# Coffee machine for newbie



## maestroman (Mar 18, 2019)

Hi. New to making coffee, drink mostly latte and flat white. Initially considered the De Longhi Elette bean to cup until I did some more reading on this site. Now considering Sage Barista Express, though love idea of Rocket appartamento. Not sure how good I would be at frothing the milk.

Advice welcome.

I'm in Ireland so would like to know about reliable sellers in case of repair.

Thank you


----------



## jlarkin (Apr 26, 2015)

Hi Maestroman,

Obviously a lot depends on the budget you want to set for it. DaveC has reviewed a specific bean to cup relatively favorably from what I understand (I haven't read it in depth, not for me).

A very important part of any set-up is the grinder that you'll use with it, so you need to factor that into your thoughts as well.

Bella Barista are based in England (Wellingborough, Northamptonshire) so often mentioned as they do offer good warranties etc. I don't know how well it translates to shipping to Ireland but could be worth a look.


----------



## Dylan (Dec 5, 2011)

What is your budget - and as jlarkin says, you will need a grinder too. As an example the Sage Smart Grinder Pro, which is an entry level grinder, will set you back about £180 new.

You can sometimes find bargains second hand, but you will defo need a grinder!


----------



## maestroman (Mar 18, 2019)

Thanks for the replies so far. I've found a deal on a Sage Barista Touch (black truffle version). It has 30% off, reduced from €1200 to €840 (£715). Any thoughts on this?



Dylan said:


> What is your budget - and as jlarkin says, you will need a grinder too. As an example the Sage Smart Grinder Pro, which is an entry level grinder, will set you back about £180 new.
> 
> You can sometimes find bargains second hand, but you will defo need a grinder!


----------



## Dylan (Dec 5, 2011)

It's not the kinda machine anyone who frequents these forums would recommend, but we are a picky bunch. I have a friend who has an Sage Barista Express and he is never going to want to upgrade to a 'better' grinder and machine - he is very happy with the simplicity and compactness of the machine.

I'm not sure if there are an significant advantages to the Touch over the Express, so look into that.

These machines are much more of a 'modern electronics' type thing, and the mass produced nature of them means they are more prone to failure and more difficult to get parts for. Being more prone to failure doesn't mean yours will break, I know my friends one hasn't in over 3 years - it just means they can and are hard to repair when they do.

=======

== REQUIRED WORK ==
1: From the coffee machine thread, quote the passage starting at "It's not the" and ending at "look into that.".
2: Answer these questions using the coffee machine thread:
(a) Where in England is Bella Barista based?
(b) About how much does the Sage Smart Grinder Pro cost new?
(c) What are the original and reduced prices in euros of the Sage Barista Touch deal?
3: Carry on the coffee machine thread from its final post.

=======

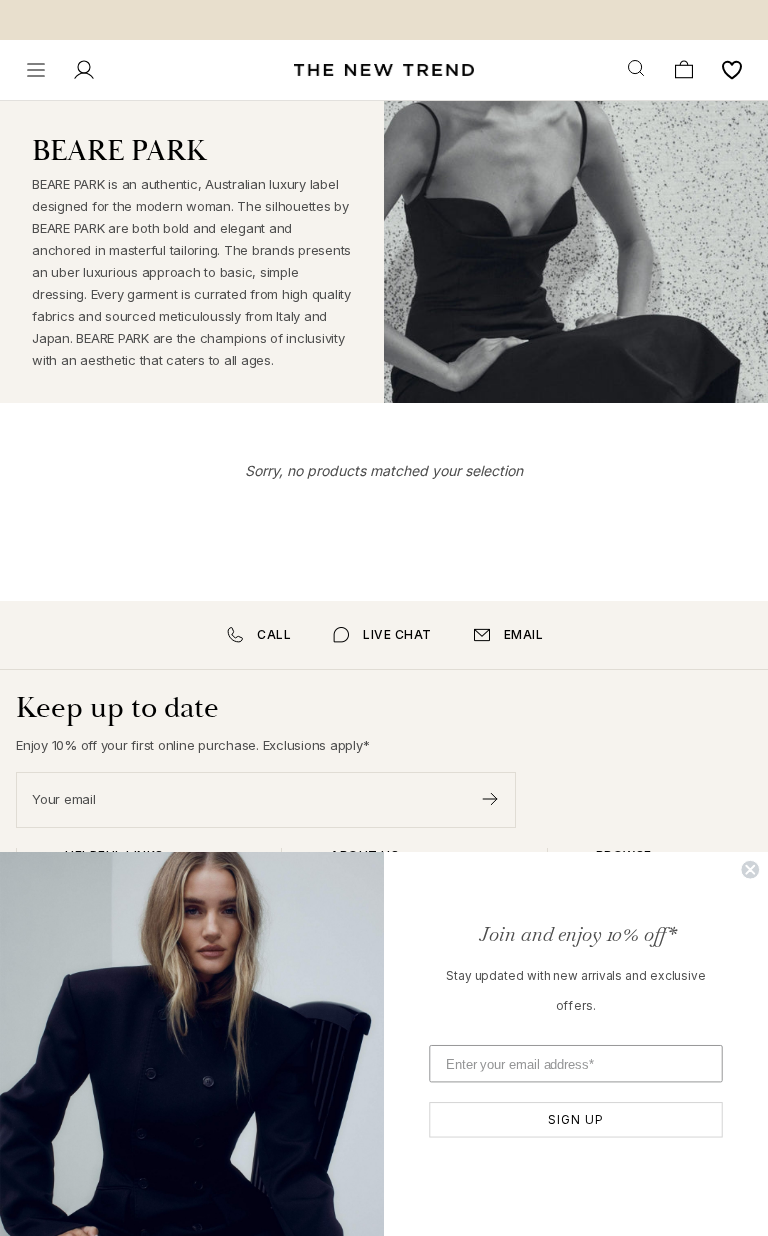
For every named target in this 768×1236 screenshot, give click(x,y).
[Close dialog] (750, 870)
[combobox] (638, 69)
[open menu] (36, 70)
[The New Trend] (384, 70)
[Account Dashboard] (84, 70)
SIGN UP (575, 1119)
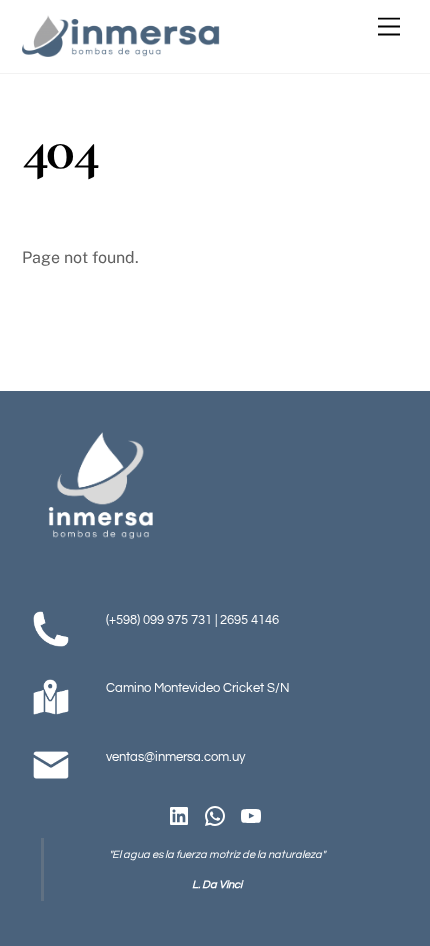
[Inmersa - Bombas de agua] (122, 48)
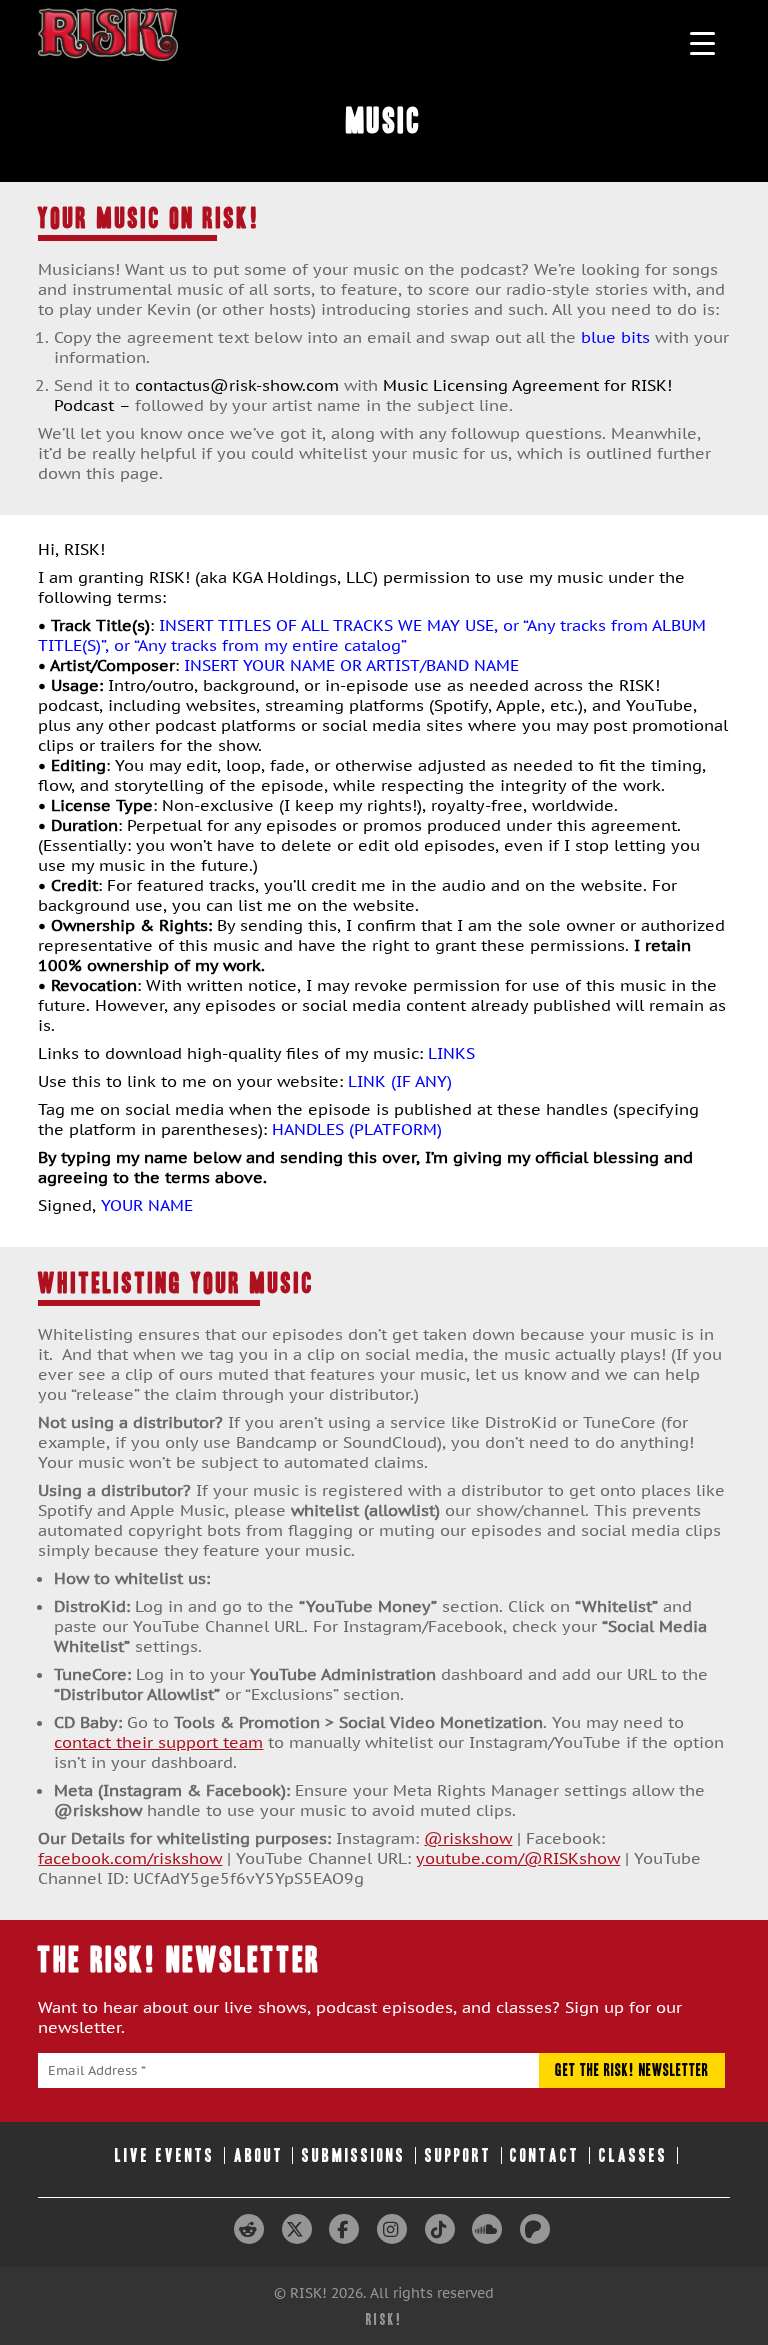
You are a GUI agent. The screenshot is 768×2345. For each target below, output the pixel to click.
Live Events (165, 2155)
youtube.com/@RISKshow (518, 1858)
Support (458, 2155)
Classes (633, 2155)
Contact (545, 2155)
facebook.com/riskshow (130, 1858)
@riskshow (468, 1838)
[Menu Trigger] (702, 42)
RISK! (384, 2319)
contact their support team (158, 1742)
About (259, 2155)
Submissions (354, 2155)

=======

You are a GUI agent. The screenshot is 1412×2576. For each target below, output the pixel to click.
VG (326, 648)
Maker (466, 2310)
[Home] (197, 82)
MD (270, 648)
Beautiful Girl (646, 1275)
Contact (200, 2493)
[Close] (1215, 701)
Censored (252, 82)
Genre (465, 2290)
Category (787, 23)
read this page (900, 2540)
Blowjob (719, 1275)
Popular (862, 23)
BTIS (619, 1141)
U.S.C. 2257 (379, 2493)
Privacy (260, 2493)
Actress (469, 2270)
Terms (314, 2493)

=======

== RESULTS BY TASK ==
1:
It's not the kinda machine anyone who frequents these forums would recommend, but we are a picky bunch. I have a friend who has an Sage Barista Express and he is never going to want to upgrade to a 'better' grinder and machine - he is very happy with the simplicity and compactness of the machine.

I'm not sure if there are an significant advantages to the Touch over the Express, so look into that.

2:
(a) Wellingborough, Northamptonshire
(b) About £180
(c) Reduced from €1200 to €840

3:
Another option you might consider is something like a Sage Duo Temp Pro and a separate grinder, like the Smart Grinder Pro. Then if you do hang around these forums, learn about grinders and get tempted by an upgrade you wont be stuck with a machine with the grinder attached to it. The Duo Temp Pro is a very good starting machine, better in many was than the most commonly recommended Gaggia Classic as it is much more temperature stable.


----------



## MattyH17 (Feb 26, 2019)

Im on my second machine now and chose the Sage DTP. Ive recently bought a Sage Smart Grinder Pro too, which has been the best addition!


----------



## maestroman (Mar 18, 2019)

You approve of Sage so. I purchased the Sage Barista Touch. The shop had no manual or box and reduced by a further 5%. So i paid £665 (€780). I'm looking forward to making coffee with real beans.



MattyH17 said:


> Im on my second machine now and chose the Sage DTP. Ive recently bought a Sage Smart Grinder Pro too, which has been the best addition!


----------



## RamonyCajal (Mar 20, 2019)

I am still a beginner myself, but from what I have read Feldgrind might be an interesting (manual) alternative?


----------



## Dylan (Dec 5, 2011)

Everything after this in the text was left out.